Dormir de olhos abertos (2024) é uma verdadeira salada de línguas. O filme traz uma mistura de mandarim, espanhol (com sotaque argentino), português (com sotaque recifense) e inglês, de forma que nem achei estranho assistir com legendas em alemão. Viver como imigrante é se acostumar a ser rodeado por gente falando línguas que você nem conhece, ou ainda não entende muito bem, o que tem sido a minha experiência há alguns anos, de forma que o filme acertou em cheio em retratar essa experiência de confusão, de pessoas se espremendo em frestas de compreensão, juntando os caquinhos de palavras que sabem em outro idioma na tentativa de se fazer entender — o que, muitas vezes, não é possível sequer entre pessoas que compartilham a mesma língua materna.

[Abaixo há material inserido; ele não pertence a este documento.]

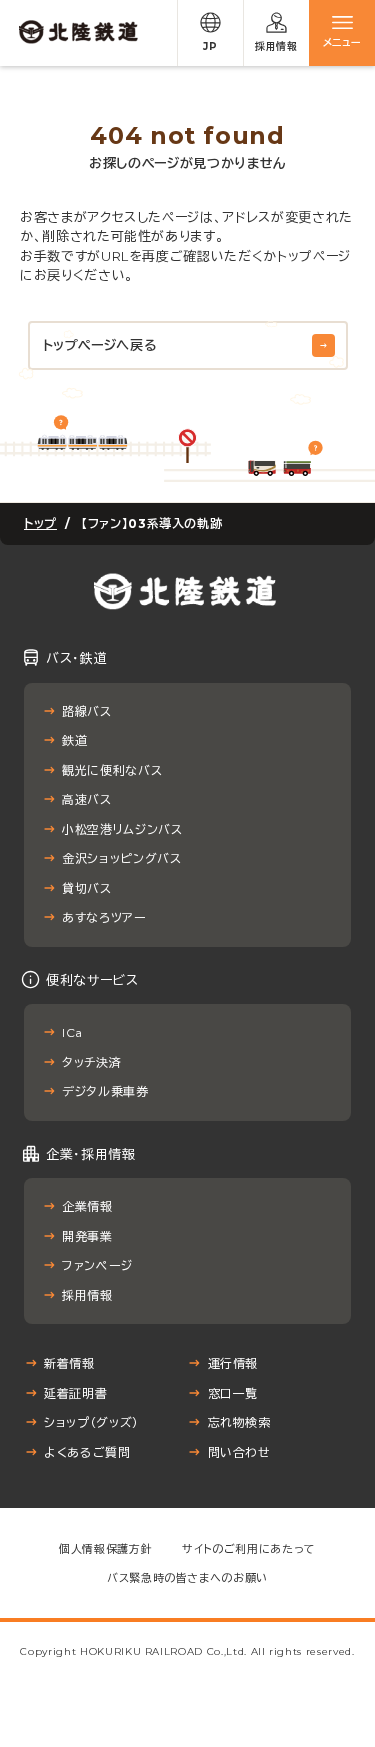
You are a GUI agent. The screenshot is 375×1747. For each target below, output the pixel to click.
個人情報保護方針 (105, 1549)
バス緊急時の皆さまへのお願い (187, 1578)
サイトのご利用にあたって (249, 1549)
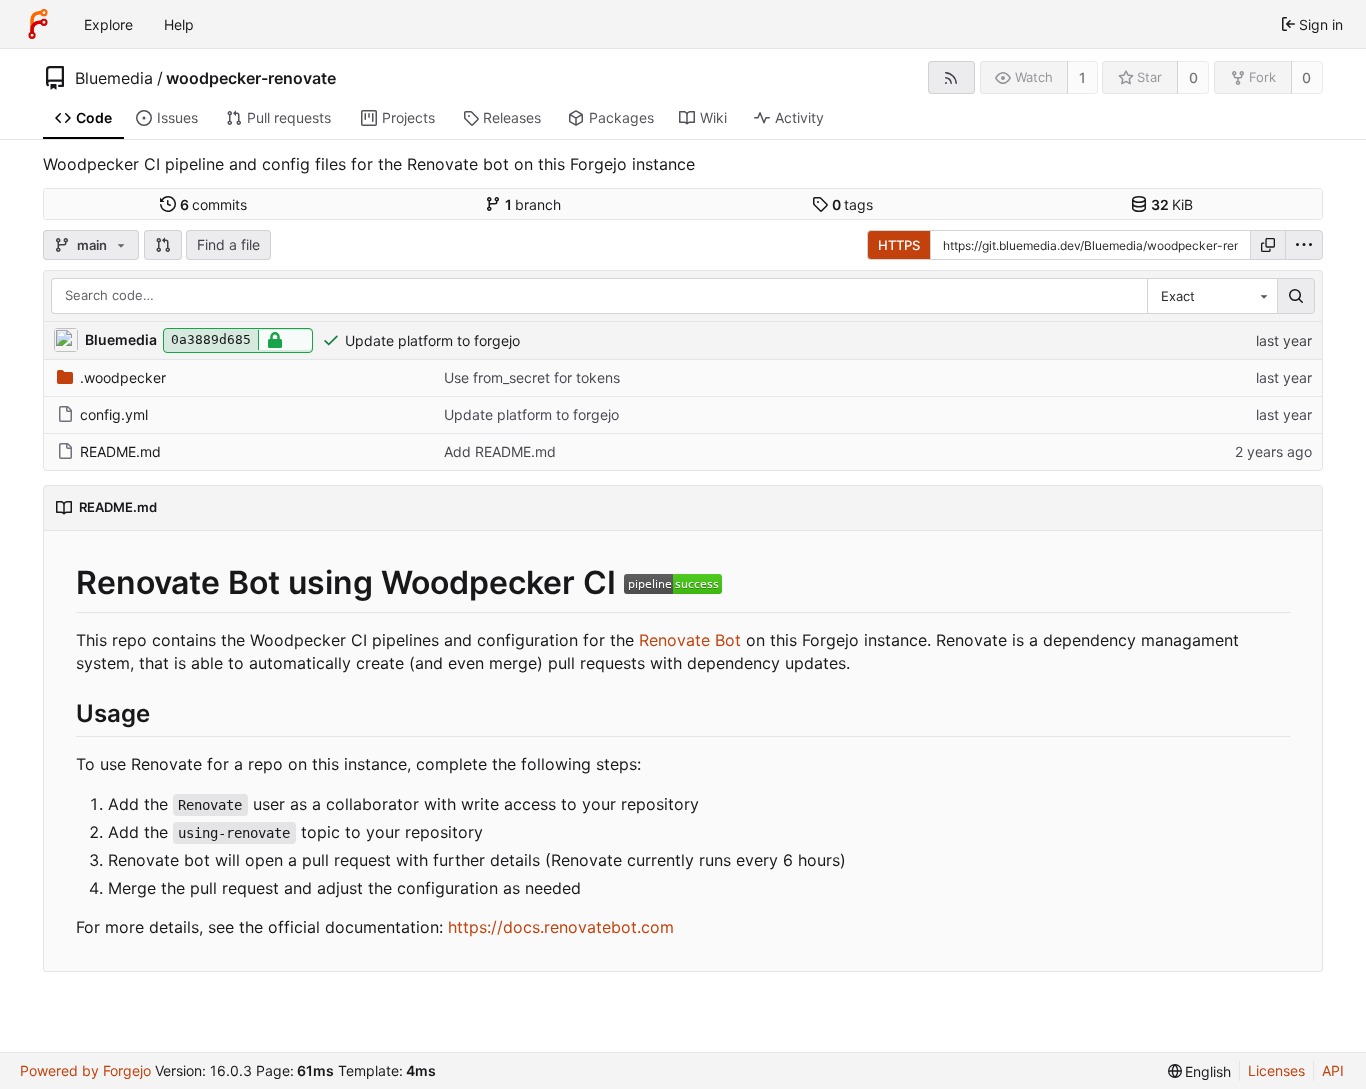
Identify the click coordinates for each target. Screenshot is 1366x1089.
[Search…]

O filme, escrito e dirigido pela alemã Nele Wohlatz, teve Kleber Mendonça Filho atuando na produção, é ambientado no Brasil, mas protagonizado por uma moça taiwanesa (Liao Kai Ro) e um grupo de trabalhadores chineses, entre eles o feirante Fu Ang (Wang Shin-hong) e a autora dos cartões postais Xiaoxin (Chen Xiao Xin), o que traz uma perspectiva bem diferente do nosso próprio país, ou ao menos diferente da imagem idealizada de país cordial na qual fatalmente, em algum momento, vamos nos ver tentados a acreditar.

Da perspectiva dos personagens, vemos um Brasil hostil. O sol é agressivo, faz muito calor, a água tem tubarão, o português é muito difícil de entender (mesmo para os que falam espanhol) e a comida não é tão boa quanto os sabores que os fazem sentir saudade da China. Omelete de ostras, pão Kompyang, sopa Guobian, enguia em molho vermelho. Quando Fu Ang tenta fritar peixe em casa, os vizinhos ficam putos e gritam para que fechem a janela, demonstrando que não suportam o cheiro que o faz se sentir em casa.

Há ainda a ignorância dos locais: aqueles mais agressivos que deixam claro que não gostam da presença deles ali, ou mesmo os brasileiros que tentam ser simpáticos, mas os chamam de “japas”, ou os confundem uns com os outros, como se fossem todos iguais. Gostamos de imaginar que somos uma terra que recebe imigrantes de braços abertos, mas não é muito difícil entender que estrangeiros até são bem-vindos, mas depende muito de quais.

O idioma é mais uma entre tantas barreiras que um imigrante enfrenta ao viver em outro país. Saber aquele idioma vai muito além de conhecer as palavras, conseguir ordená-las em frases que sejam capazes de comunicar aquilo que se quer dizer — quando se sabe o que se quer dizer, o que também pode ser impossível. O jeito de dizê-las também está impregnada de um modo de pensar, que pode nos parecer completamente alienígena, totalmente fora do nosso alcance. Podemos até entender o que se diz, que é algo completamente diferente de compreender por que aquilo está sendo dito daquela maneira.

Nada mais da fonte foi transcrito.